The physicochemical properties of the fifty-one uncharacterized and hypothetical proteins, including the size of the protein, molecular weight, theoretical isoelectric point (pI), molar extinction coefficient, instability index, aliphatic index, grand average hydropathy (GRAVY), and the total number of positively charged (Arg+Lys) and negatively charged (Asp+Glu) residues, are listed in S2 Table. The proteins are arranged in descending order of length. The amino acid composition found to include all 20 standard amino acids, each present at varying percentages (S3 Table). The top 10 amino acids, in order of abundance, were D, T, I, Q, K, V, S, E, A, and L (Fig 3A). Additionally, the uncharacterized proteins exhibited a molecular weight range of 5.19 kDa to 91.831 kDa, and a pI fall of 4.19 to 11.40 (S2 Table and Fig 3B and 3C). Moreover, the uncharacterized proteins were exhibited a range of lengths, spanning from 45 to 818. Additionally, the aliphatic index of the protein ranged from 10.62 to 135.36, as indicated in S2 Table. In addition, the protein exhibited a negative GRAVY score ranging from -0.967 to -0.0268 (S2 Table and Fig 3D). The proteins exhibited an instability index ranging from 17.6 to 101.35, with stable proteins having an optimal score of less than 40 on the instability index. Among the 51 proteins, only 29 of them were found to be stable in their natural state, as indicated in S2 Table. Furthermore, among the 51 proteins, a total of 10 proteins (Uniprot ID-Q9KKX0, Q9KVJ9, Q9KP29, Q9KPA3, Q9KT53, Q9KL56, Q9KRE6, Q9K2J6, Q9KVW5, and Q9KPZ1) have been determined to be insoluble in their natural state. A total of 15 positively charged proteins (rich in Arginine and Lysine) and 24 negatively charged proteins (rich in Aspartic Acid and Glutamic Acid) were found out of the 51 uncharacterized proteins (S2 Table).

Fig 3.

Fig 3

Physicochemical properties of 51 uncharacterized proteins: A. Heatmap showing the amino acid composition of each protein. The scale on the right is expressed in terms of percentage. B. The bar graph illustrates the pI of all the uncharacterized proteins. Majority of the proteins were seen to be acidic C. The heatmap shows the pI of all the uncharacterized proteins, where the scale represents the pH. D. The GRAVY index indicates the solubility of all the fifty-one candidate proteins. A negative GRAVY value indicates that a protein is hydrophilic in nature. Majority of the uncharacterized proteins were predicted to be soluble.

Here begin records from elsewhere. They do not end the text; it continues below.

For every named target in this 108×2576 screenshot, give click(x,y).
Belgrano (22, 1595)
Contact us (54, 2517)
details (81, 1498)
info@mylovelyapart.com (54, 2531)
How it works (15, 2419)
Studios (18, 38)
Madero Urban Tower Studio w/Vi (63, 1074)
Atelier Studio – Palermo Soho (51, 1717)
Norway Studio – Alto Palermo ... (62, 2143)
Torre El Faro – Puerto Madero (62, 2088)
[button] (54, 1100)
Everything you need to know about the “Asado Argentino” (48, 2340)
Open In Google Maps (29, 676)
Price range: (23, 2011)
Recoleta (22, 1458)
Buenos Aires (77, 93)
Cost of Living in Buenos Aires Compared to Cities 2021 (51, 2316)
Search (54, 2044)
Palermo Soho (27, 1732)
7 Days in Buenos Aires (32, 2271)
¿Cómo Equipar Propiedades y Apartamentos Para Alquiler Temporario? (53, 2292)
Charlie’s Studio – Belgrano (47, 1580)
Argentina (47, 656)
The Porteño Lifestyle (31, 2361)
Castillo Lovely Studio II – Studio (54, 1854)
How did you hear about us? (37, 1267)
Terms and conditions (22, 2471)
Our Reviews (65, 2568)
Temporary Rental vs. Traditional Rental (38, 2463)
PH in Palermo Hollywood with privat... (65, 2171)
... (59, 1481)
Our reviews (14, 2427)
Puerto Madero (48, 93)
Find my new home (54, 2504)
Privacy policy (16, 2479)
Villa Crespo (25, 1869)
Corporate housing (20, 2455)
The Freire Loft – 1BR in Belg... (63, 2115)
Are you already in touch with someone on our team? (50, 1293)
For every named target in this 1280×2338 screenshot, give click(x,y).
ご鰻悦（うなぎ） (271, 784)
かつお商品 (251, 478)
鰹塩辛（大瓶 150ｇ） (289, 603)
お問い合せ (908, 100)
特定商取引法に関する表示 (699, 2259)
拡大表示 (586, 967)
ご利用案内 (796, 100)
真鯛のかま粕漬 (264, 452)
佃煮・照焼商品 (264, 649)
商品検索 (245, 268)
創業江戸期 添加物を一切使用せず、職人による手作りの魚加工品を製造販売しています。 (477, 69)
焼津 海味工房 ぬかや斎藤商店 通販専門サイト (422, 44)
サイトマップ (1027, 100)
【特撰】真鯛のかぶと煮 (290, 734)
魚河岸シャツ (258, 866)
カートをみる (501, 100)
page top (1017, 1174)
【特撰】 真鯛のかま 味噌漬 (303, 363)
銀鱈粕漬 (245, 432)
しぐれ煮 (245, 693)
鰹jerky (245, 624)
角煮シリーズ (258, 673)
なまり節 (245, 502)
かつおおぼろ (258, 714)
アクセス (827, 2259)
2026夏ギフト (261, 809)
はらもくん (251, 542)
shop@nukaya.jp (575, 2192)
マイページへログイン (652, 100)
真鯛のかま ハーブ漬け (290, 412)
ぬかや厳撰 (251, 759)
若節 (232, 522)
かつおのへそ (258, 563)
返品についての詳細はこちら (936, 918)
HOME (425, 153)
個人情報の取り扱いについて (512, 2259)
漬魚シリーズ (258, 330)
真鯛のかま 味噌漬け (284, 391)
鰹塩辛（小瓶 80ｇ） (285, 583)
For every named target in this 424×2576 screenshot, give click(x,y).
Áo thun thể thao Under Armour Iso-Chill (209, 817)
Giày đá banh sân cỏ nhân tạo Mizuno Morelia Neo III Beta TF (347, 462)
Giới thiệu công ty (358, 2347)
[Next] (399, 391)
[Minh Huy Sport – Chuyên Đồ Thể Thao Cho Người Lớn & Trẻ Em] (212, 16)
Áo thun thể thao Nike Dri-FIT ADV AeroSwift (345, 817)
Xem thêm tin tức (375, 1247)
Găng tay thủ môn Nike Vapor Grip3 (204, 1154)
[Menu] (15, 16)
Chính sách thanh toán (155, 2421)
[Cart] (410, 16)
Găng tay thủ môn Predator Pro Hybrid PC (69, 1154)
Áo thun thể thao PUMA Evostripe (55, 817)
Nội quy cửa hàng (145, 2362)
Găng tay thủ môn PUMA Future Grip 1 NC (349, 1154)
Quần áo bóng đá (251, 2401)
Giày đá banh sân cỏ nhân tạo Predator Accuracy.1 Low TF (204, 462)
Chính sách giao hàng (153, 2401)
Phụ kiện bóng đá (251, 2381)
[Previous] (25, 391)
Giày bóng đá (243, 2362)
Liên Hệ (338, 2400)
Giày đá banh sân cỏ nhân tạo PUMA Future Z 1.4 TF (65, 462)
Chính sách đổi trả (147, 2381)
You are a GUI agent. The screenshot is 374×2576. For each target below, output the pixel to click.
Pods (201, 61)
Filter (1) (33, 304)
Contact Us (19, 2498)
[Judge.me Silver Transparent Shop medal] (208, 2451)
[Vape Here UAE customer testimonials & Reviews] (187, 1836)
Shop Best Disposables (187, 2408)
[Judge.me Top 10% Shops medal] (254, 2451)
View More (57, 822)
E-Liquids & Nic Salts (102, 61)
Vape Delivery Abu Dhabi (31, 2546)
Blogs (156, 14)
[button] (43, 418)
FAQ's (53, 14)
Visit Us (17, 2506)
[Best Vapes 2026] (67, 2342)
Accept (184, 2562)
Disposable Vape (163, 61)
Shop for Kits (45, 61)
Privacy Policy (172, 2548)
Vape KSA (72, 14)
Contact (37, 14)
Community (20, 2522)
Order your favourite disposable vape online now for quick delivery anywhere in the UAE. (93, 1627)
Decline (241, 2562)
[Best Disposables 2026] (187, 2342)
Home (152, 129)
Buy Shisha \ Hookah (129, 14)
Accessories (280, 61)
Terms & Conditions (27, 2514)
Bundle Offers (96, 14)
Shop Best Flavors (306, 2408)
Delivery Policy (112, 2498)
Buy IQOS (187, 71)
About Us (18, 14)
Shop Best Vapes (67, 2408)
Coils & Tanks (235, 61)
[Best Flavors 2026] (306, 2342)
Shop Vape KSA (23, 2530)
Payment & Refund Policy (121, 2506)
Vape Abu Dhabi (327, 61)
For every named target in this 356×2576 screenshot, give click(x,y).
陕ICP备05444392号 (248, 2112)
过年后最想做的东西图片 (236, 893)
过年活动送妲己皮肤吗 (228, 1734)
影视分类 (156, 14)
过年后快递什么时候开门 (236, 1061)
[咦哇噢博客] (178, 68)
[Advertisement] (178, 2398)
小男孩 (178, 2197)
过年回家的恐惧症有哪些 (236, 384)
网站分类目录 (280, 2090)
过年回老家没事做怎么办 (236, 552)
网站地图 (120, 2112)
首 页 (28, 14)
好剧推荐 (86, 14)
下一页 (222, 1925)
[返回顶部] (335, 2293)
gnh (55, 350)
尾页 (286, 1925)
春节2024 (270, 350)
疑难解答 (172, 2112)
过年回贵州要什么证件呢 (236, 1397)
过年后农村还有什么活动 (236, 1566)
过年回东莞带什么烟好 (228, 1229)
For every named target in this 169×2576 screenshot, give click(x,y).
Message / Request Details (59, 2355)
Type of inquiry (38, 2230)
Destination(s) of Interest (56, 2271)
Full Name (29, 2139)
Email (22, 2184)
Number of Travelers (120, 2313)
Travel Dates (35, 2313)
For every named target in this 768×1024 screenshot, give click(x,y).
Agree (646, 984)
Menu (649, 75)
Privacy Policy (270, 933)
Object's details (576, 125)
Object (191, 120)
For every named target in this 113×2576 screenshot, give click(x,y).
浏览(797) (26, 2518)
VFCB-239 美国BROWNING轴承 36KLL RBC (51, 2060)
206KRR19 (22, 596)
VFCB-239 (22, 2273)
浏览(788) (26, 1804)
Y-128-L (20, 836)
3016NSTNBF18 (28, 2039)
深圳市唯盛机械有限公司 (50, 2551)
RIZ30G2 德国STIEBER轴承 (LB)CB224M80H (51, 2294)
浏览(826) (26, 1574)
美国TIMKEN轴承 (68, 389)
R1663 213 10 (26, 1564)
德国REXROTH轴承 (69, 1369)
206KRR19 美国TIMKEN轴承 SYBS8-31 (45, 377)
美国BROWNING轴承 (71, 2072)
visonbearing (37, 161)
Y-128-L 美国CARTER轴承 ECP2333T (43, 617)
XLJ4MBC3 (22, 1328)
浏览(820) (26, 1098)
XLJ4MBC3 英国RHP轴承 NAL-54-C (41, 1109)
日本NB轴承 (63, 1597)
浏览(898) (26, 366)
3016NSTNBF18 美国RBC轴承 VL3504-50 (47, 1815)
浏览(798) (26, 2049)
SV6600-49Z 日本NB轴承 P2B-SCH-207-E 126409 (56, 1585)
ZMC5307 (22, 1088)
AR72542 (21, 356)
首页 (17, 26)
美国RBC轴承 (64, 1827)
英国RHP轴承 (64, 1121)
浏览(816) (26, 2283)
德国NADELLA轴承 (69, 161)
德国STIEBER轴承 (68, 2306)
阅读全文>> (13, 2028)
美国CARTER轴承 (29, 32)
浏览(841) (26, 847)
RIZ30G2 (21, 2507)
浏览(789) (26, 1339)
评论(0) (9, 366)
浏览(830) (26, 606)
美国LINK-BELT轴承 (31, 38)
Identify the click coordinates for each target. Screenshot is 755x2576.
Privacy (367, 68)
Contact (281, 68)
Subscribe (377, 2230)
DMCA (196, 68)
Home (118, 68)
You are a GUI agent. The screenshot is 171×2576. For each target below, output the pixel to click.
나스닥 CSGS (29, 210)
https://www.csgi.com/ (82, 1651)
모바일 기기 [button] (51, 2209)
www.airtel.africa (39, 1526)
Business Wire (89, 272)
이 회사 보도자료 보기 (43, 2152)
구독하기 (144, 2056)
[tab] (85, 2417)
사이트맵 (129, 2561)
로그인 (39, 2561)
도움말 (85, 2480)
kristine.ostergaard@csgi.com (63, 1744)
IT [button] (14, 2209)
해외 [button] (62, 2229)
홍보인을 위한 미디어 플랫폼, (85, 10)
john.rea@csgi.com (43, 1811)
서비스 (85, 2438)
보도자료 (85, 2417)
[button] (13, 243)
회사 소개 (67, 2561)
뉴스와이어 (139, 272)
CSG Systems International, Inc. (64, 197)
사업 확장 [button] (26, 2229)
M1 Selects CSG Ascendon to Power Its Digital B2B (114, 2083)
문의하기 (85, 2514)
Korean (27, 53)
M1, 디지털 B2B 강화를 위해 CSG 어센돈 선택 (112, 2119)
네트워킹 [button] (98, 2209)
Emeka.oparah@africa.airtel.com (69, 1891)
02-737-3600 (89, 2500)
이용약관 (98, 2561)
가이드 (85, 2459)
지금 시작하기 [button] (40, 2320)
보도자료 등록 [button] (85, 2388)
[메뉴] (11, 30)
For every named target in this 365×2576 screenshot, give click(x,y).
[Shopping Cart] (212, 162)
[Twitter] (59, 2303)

Predicted subcellular localization of the uncharacterized proteins

The subcellular localization of the 51 uncharacterized proteins was determined using two tools: PSLPred, and Psortb. The results indicate that the proteins are abundant in the cytoplasmic, cytoplasmic membrane, and outer membrane compartments, as determined by the PSORTb score (7.88–10) (S4 Table and Fig 4A). Additionally, the PSLpred analysis indicate that the proteins are present in the cytoplasmic, outer-membrane, periplasmic, inner-membrane, and extracellular compartments, with an expected accuracy ranging from 53.1% to 98.10% (S4 Table and Fig 4B). Additionally, the PFP and Argot2 tools indicated that the uncharacterized proteins are found throughout the cell, namely in the membrane and cytoplasm (Fig 4C and 4D).

Fig 4.

Fig 4

Prediction of subcellular localization of 51 uncharacterized proteins: A. A pie chart illustrating the subcellular location of uncharacterized and hypothetical proteins predicted by Psortb. B. A pie chart depicting the subcellular location of uncharacterized and hypothetical proteins predicted by PSLPred. C. Predicted subcellular location of uncharacterized and hypothetical proteins predicted by PFP (Protein Function Prediction) and D. Argot2. Majority of the proteins were found to be associated with cytoplasm and membrane.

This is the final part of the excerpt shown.